Appendix A Supplemental Material

Result type SBERT DeCLUTR USE LASER
STS12 spearman 0.695 0.635 0.656 0.623
STS13 spearman 0.737 0.726 0.680 0.516
STS14 spearman 0.763 0.717 0.715 0.670
STS15 spearman 0.821 0.799 0.808 0.754
STS16 spearman 0.807 0.796 0.787 0.723
MR accuracy 79.830 84.990 75.150 74.080
CR accuracy 86.780 90.010 81.780 80.530
MPQA accuracy 86.630 88.330 87.150 88.210
SUBJ accuracy 92.680 95.240 91.800 91.480
SST2 accuracy 84.130 89.840 80.510 79.850
SST5 accuracy 45.930 48.550 42.810 44.250
TREC accuracy 89.200 91.800 92.200 89.200
MRPC accuracy 73.860 74.030 69.620 75.190
SICKEntailment accuracy 81.290 82.100 82.360 80.980
SICKRelatedness spearman 0.802 0.786 0.789 0.790
STSBenchmark spearman 0.819 0.794 0.791 0.778
Length accuracy 64.430 82.360 64.910 79.660
WordContent accuracy 73.970 62.150 70.130 40.380
Depth accuracy 31.440 34.430 27.430 39.390
TopConstituents accuracy 71.800 71.050 62.840 78.490
BigramShift accuracy 76.380 87.630 59.930 67.590
Tense accuracy 87.000 88.400 80.080 87.290
SubjNumber accuracy 83.320 85.800 74.550 90.220
ObjNumber accuracy 81.810 83.130 72.550 88.740
OddManOut accuracy 56.500 64.210 54.030 50.790
CoordinationInversion accuracy 57.080 66.290 54.300 67.840
Table 2: SentEval scores for SBERT, DeCLUTR, USE, and LASER. SBERT scores very well on STS tasks.
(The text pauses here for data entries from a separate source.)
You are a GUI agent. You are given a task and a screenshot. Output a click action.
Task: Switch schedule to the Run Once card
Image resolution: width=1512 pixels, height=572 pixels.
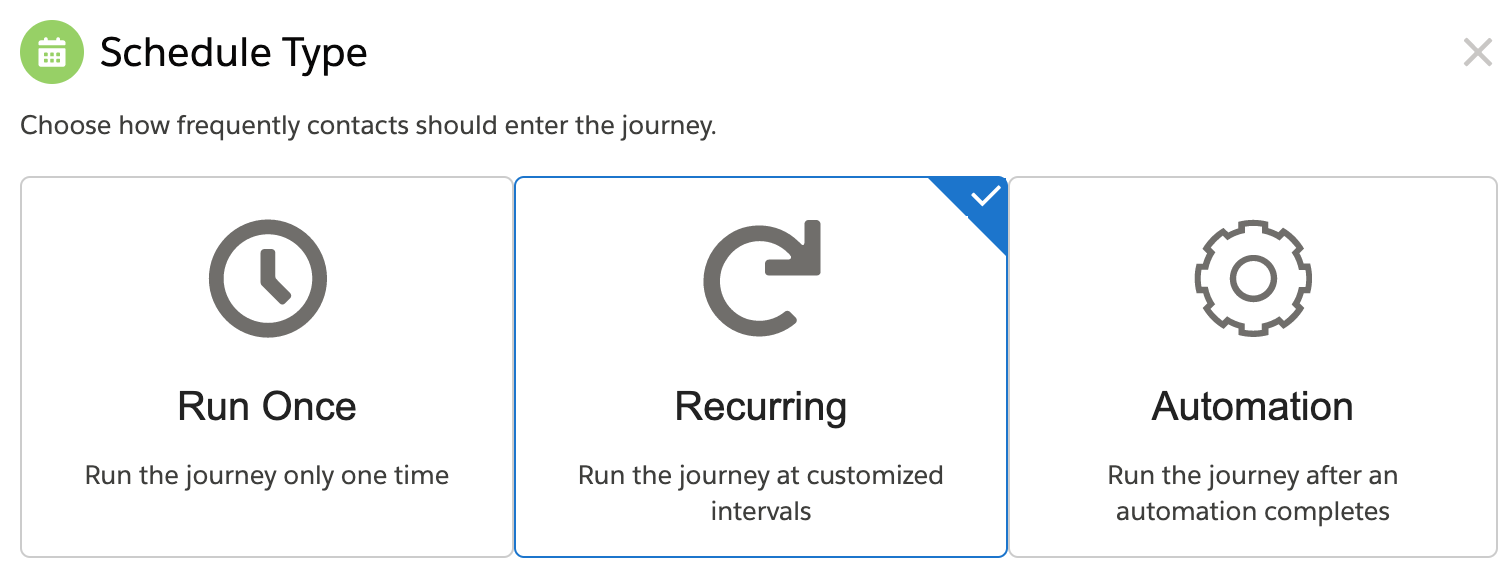point(267,367)
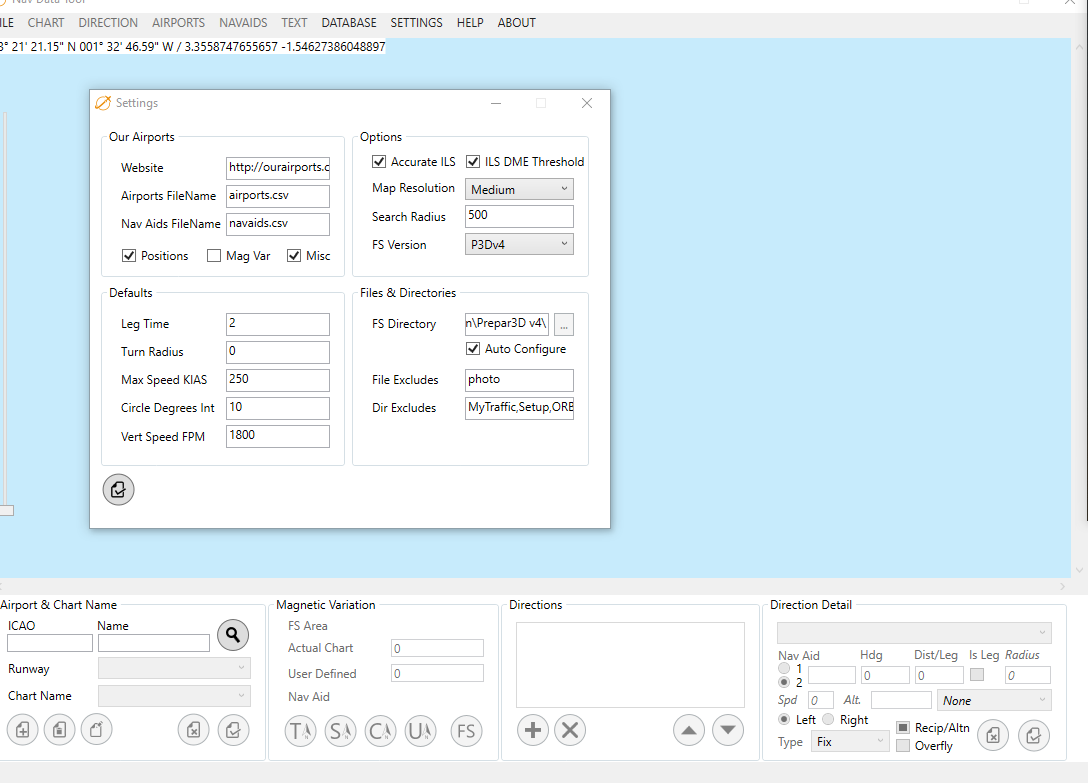Screen dimensions: 1088x783
Task: Enable the Mag Var checkbox
Action: click(214, 256)
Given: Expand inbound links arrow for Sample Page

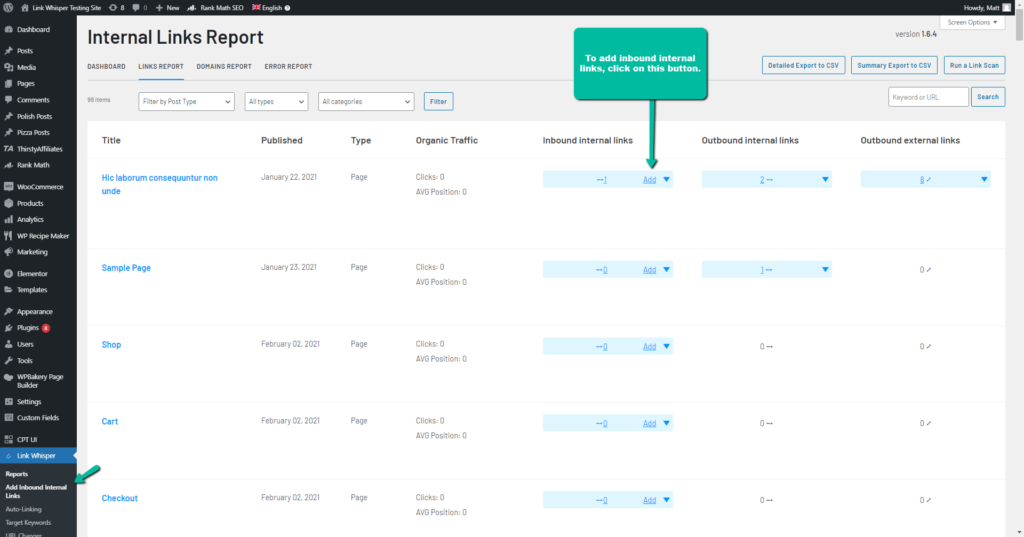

LASER scores well on probing tasks (linguistic properties of the input). Bold is best of row. DeCLUTR scores best over all.
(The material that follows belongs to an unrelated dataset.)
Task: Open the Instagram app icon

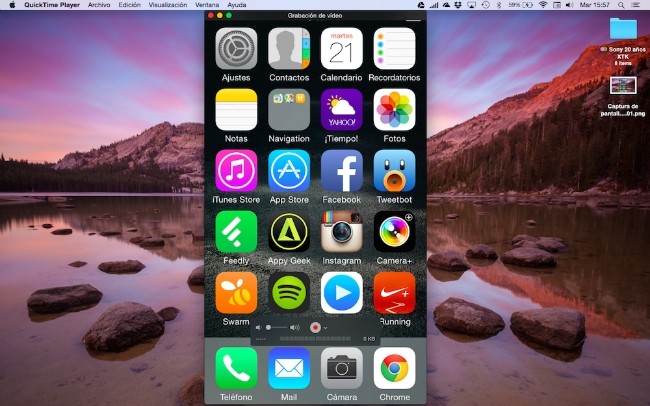Action: coord(341,232)
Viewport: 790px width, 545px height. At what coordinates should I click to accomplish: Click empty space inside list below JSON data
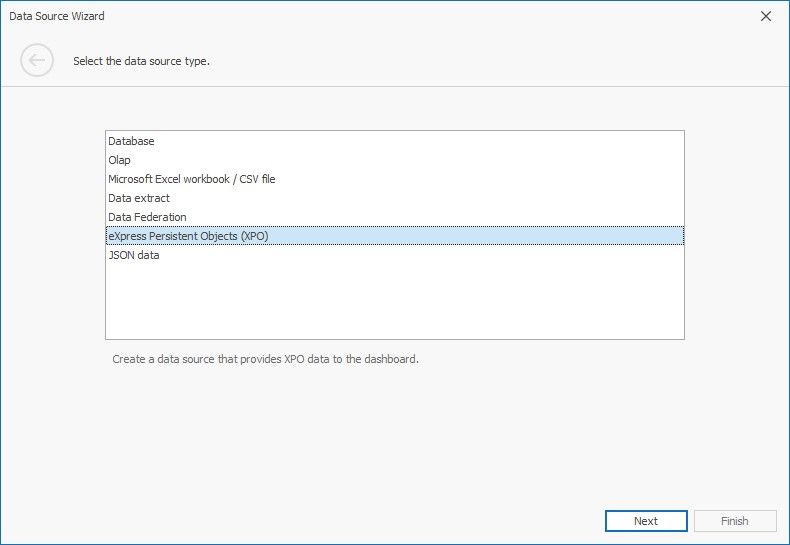point(394,300)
Clusters F1 Clusters Acc LogReg F1 LogReg Acc
SBERT 0.225 0.263 0.586 0.586
USE 0.321 0.345 0.618 0.618
DeCLUTR 0.239 0.276 0.613 0.612
LASER 0.087 0.113 0.438 0.446
TfidfVectorizer 0.088 0.107 0.605 0.604
Table 3: F1 macro and accuracy scores for SBERT, DeCLUTR, USE, and LASER on the Amazon Reviews dataset. Bold is best of column.
Clusters F1 Clusters Acc LogReg F1 LogReg Acc
SBERT 0.212 0.247 0.472 0.475
USE 0.256 0.286 0.511 0.515
DeCLUTR 0.206 0.243 0.506 0.508
LASER 0.112 0.138 0.398 0.402
TfidfVectorizer 0.058 0.075 0.486 0.487
Table 4: F1 macro and accuracy scores for SBERT, DeCLUTR, USE, and LASER on the News dataset. Bold is best (vertically)
  • Full results of the SentEval benchmark are available in Table 2.

  • Full results of the Cluster Classifier and Logistic Regression on the Amazon Reviews dataset are available in Table 3.

  • Full results of the Cluster Classifier and Logistic Regression on the News dataset are available in Table 4.